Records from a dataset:
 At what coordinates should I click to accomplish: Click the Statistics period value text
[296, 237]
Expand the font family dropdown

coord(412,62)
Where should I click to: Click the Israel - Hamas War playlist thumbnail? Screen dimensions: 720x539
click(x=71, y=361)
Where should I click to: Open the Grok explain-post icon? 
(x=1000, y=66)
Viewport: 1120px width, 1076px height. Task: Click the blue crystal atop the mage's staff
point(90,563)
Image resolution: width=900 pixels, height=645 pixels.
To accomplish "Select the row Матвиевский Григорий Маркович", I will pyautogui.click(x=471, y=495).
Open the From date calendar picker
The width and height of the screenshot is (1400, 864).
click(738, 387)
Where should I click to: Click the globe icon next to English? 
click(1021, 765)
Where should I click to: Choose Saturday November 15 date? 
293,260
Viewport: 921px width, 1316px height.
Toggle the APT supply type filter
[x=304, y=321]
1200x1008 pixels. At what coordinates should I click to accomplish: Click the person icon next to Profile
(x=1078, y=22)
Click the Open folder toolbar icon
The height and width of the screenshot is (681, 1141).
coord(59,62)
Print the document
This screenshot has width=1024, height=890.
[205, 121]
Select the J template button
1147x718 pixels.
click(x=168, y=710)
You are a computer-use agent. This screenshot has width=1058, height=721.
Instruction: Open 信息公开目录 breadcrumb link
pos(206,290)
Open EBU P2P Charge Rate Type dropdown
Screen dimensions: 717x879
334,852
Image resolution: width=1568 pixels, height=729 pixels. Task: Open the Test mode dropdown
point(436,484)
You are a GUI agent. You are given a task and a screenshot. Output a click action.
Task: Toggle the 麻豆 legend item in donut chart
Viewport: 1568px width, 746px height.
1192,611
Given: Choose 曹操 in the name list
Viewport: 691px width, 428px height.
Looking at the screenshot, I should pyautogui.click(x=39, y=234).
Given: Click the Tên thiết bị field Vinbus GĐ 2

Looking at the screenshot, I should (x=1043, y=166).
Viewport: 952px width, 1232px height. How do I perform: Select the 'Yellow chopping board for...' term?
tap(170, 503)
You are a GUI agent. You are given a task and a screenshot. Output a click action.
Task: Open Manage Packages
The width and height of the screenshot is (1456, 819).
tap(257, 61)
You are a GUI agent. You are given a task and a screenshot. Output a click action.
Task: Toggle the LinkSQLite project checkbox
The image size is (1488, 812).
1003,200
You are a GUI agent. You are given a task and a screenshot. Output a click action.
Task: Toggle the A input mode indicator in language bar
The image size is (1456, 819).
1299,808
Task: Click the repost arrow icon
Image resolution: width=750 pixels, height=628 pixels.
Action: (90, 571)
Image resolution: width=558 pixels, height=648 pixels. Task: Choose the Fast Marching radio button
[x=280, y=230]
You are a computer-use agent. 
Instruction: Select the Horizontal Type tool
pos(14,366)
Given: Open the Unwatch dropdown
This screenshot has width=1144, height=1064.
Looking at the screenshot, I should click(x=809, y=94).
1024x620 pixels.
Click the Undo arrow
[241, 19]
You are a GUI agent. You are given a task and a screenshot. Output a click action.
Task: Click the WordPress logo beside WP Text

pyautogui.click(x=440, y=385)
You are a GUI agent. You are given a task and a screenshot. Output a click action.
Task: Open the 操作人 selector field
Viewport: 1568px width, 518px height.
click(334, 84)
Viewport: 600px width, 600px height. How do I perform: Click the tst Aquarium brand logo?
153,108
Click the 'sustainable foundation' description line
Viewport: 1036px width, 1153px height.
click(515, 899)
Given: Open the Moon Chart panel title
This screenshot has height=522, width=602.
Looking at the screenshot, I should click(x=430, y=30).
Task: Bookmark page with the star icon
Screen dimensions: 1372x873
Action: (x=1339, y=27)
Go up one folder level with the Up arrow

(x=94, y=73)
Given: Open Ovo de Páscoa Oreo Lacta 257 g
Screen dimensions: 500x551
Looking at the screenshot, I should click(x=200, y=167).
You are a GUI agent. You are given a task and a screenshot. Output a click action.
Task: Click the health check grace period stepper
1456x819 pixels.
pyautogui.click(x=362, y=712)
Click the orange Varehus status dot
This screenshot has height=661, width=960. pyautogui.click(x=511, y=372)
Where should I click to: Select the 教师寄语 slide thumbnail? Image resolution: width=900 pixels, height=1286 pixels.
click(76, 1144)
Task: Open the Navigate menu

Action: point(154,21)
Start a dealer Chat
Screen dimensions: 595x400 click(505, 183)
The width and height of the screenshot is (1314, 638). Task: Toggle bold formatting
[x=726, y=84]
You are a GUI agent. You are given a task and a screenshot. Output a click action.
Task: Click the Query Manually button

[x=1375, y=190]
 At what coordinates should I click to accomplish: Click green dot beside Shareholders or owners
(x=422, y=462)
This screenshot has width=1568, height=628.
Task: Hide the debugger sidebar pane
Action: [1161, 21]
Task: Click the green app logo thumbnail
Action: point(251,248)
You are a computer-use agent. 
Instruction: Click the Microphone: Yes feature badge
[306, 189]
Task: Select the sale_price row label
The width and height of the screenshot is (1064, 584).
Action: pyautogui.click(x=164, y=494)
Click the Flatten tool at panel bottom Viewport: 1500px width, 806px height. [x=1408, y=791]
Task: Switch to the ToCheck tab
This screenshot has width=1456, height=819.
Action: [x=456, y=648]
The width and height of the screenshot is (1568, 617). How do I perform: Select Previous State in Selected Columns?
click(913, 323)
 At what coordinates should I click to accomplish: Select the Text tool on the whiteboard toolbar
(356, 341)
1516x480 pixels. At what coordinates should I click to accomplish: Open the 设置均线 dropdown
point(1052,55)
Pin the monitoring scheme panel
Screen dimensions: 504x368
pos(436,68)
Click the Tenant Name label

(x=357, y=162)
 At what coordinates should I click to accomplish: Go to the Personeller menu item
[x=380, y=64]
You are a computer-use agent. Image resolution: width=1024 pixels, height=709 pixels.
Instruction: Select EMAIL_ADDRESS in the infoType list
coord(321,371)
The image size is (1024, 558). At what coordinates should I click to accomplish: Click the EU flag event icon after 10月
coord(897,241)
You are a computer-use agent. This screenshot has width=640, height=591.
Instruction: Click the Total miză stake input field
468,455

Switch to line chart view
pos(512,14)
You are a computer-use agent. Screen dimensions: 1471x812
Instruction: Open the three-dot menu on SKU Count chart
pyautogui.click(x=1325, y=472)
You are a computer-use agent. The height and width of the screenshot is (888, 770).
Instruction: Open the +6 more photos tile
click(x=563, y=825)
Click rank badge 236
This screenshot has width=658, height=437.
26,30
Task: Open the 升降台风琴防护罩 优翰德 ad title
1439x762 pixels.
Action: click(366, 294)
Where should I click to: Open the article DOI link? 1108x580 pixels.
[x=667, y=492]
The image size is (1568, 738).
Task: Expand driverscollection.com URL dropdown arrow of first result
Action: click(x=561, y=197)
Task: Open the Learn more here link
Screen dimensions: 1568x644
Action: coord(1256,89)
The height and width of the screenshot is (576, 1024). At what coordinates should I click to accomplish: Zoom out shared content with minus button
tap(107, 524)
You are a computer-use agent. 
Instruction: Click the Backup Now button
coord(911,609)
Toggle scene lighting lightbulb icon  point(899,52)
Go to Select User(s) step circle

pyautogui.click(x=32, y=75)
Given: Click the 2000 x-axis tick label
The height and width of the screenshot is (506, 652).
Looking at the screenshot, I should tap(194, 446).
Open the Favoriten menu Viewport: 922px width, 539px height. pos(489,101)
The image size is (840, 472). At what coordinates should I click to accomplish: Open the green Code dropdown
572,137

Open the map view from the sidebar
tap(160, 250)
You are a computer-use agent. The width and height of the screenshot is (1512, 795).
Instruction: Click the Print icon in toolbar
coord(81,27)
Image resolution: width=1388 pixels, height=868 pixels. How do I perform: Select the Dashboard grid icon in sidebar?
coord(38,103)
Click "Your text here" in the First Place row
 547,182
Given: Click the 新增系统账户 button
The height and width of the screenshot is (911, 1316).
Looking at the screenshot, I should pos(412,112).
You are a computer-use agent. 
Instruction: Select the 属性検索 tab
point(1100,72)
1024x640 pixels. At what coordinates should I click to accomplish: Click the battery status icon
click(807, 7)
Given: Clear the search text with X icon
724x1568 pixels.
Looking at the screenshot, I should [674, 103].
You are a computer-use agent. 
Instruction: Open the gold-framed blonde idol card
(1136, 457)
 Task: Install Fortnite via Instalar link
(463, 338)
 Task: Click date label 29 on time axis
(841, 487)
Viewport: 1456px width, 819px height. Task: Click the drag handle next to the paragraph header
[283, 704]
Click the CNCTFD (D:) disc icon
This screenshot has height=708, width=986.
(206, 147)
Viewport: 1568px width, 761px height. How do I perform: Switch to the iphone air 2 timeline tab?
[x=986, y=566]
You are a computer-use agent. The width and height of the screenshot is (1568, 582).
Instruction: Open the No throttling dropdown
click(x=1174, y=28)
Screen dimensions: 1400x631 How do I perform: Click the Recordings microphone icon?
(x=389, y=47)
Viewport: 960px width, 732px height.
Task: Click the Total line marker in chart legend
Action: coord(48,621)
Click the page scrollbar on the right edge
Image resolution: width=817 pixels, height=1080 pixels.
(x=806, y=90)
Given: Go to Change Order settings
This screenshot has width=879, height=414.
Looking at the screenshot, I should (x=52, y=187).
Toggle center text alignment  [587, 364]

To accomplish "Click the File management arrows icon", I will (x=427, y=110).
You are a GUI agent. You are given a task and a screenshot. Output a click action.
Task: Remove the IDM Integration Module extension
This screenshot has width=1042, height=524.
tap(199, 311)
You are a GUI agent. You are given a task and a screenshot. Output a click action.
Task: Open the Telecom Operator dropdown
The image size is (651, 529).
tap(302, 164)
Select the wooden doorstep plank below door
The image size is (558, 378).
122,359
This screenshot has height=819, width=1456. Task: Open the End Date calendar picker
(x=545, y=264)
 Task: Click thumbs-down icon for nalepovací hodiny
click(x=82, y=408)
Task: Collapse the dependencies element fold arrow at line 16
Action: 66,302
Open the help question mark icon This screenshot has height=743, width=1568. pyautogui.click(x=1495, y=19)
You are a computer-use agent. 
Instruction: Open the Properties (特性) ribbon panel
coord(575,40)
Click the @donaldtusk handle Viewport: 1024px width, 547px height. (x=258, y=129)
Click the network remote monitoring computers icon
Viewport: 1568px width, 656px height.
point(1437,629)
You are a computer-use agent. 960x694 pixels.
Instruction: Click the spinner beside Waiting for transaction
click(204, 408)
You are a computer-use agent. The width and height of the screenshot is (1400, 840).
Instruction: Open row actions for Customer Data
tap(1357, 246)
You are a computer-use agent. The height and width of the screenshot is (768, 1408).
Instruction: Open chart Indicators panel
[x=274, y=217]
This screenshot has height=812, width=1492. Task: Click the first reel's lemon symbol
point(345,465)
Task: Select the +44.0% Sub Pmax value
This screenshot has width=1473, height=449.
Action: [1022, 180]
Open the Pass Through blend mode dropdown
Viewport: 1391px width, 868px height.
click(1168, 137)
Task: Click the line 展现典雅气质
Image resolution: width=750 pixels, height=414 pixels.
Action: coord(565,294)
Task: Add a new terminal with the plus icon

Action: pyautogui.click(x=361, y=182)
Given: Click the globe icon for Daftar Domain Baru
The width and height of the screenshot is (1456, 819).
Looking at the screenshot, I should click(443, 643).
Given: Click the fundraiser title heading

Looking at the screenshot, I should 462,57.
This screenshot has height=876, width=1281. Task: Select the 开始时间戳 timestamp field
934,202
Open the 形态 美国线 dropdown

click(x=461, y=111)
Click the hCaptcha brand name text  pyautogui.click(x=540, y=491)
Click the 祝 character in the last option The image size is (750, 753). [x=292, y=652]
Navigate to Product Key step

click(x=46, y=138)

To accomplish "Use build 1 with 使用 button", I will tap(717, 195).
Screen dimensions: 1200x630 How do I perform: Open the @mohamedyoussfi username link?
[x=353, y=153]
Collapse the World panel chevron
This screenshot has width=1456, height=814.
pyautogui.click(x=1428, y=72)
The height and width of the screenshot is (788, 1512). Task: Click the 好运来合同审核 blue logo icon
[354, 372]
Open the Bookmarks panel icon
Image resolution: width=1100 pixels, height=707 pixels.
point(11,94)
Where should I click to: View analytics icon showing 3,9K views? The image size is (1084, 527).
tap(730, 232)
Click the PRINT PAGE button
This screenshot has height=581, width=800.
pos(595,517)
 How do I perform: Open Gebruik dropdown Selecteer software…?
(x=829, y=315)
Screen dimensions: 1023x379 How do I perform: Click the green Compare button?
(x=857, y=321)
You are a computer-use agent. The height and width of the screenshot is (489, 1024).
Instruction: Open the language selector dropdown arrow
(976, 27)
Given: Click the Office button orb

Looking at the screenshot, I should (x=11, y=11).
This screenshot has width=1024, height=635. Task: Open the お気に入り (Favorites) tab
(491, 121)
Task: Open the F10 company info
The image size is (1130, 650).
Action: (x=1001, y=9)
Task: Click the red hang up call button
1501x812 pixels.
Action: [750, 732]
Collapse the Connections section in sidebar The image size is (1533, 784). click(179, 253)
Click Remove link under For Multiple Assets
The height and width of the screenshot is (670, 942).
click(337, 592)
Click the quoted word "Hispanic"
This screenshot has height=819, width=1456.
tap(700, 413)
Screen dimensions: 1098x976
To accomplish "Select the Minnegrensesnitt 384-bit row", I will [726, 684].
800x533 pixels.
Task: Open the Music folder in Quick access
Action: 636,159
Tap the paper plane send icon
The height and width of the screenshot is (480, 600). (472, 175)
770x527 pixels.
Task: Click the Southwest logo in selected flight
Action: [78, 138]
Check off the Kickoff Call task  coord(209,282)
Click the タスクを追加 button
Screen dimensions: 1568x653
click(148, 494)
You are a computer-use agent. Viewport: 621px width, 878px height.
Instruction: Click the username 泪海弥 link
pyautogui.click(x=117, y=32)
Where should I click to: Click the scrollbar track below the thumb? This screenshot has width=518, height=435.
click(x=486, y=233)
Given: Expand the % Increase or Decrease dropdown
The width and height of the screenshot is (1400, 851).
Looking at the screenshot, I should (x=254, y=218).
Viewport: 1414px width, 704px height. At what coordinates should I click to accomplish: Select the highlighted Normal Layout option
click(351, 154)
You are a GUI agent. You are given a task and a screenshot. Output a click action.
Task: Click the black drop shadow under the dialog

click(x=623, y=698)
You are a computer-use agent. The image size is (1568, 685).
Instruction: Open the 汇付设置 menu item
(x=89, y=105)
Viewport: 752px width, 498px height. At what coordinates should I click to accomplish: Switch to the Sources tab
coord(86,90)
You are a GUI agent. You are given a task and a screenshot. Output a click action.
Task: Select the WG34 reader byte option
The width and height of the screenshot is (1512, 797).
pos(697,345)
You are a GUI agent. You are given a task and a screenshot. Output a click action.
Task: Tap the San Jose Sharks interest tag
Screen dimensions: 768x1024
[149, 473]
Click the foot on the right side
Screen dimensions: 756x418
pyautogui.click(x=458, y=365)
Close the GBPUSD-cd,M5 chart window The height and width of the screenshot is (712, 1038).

The request:
Format the records as a numbered list with blank lines omitted, beginning at the line that contains "Open the From date calendar picker" and stopping after the line that contains "tap(170, 503)".

Solution below:
1. Open the From date calendar picker
2. The width and height of the screenshot is (1400, 864).
3. click(738, 387)
4. Where should I click to: Click the globe icon next to English? 
5. click(1021, 765)
6. Where should I click to: Choose Saturday November 15 date? 
7. 293,260
8. Viewport: 921px width, 1316px height.
9. Toggle the APT supply type filter
10. [x=304, y=321]
11. 1200x1008 pixels. At what coordinates should I click to accomplish: Click the person icon next to Profile
12. (x=1078, y=22)
13. Click the Open folder toolbar icon
14. The height and width of the screenshot is (681, 1141).
15. coord(59,62)
16. Print the document
17. This screenshot has width=1024, height=890.
18. [205, 121]
19. Select the J template button
20. 1147x718 pixels.
21. click(x=168, y=710)
22. You are a computer-use agent. This screenshot has width=1058, height=721.
23. Instruction: Open 信息公开目录 breadcrumb link
24. pos(206,290)
25. Open EBU P2P Charge Rate Type dropdown
26. Screen dimensions: 717x879
27. 334,852
28. Image resolution: width=1568 pixels, height=729 pixels. Task: Open the Test mode dropdown
29. point(436,484)
30. You are a GUI agent. You are given a task and a screenshot. Output a click action.
31. Task: Toggle the 麻豆 legend item in donut chart
32. Viewport: 1568px width, 746px height.
33. 1192,611
34. Given: Choose 曹操 in the name list
35. Viewport: 691px width, 428px height.
36. Looking at the screenshot, I should pyautogui.click(x=39, y=234).
37. Given: Click the Tên thiết bị field Vinbus GĐ 2
38. Looking at the screenshot, I should (x=1043, y=166).
39. Viewport: 952px width, 1232px height. How do I perform: Select the 'Yellow chopping board for...' term?
40. tap(170, 503)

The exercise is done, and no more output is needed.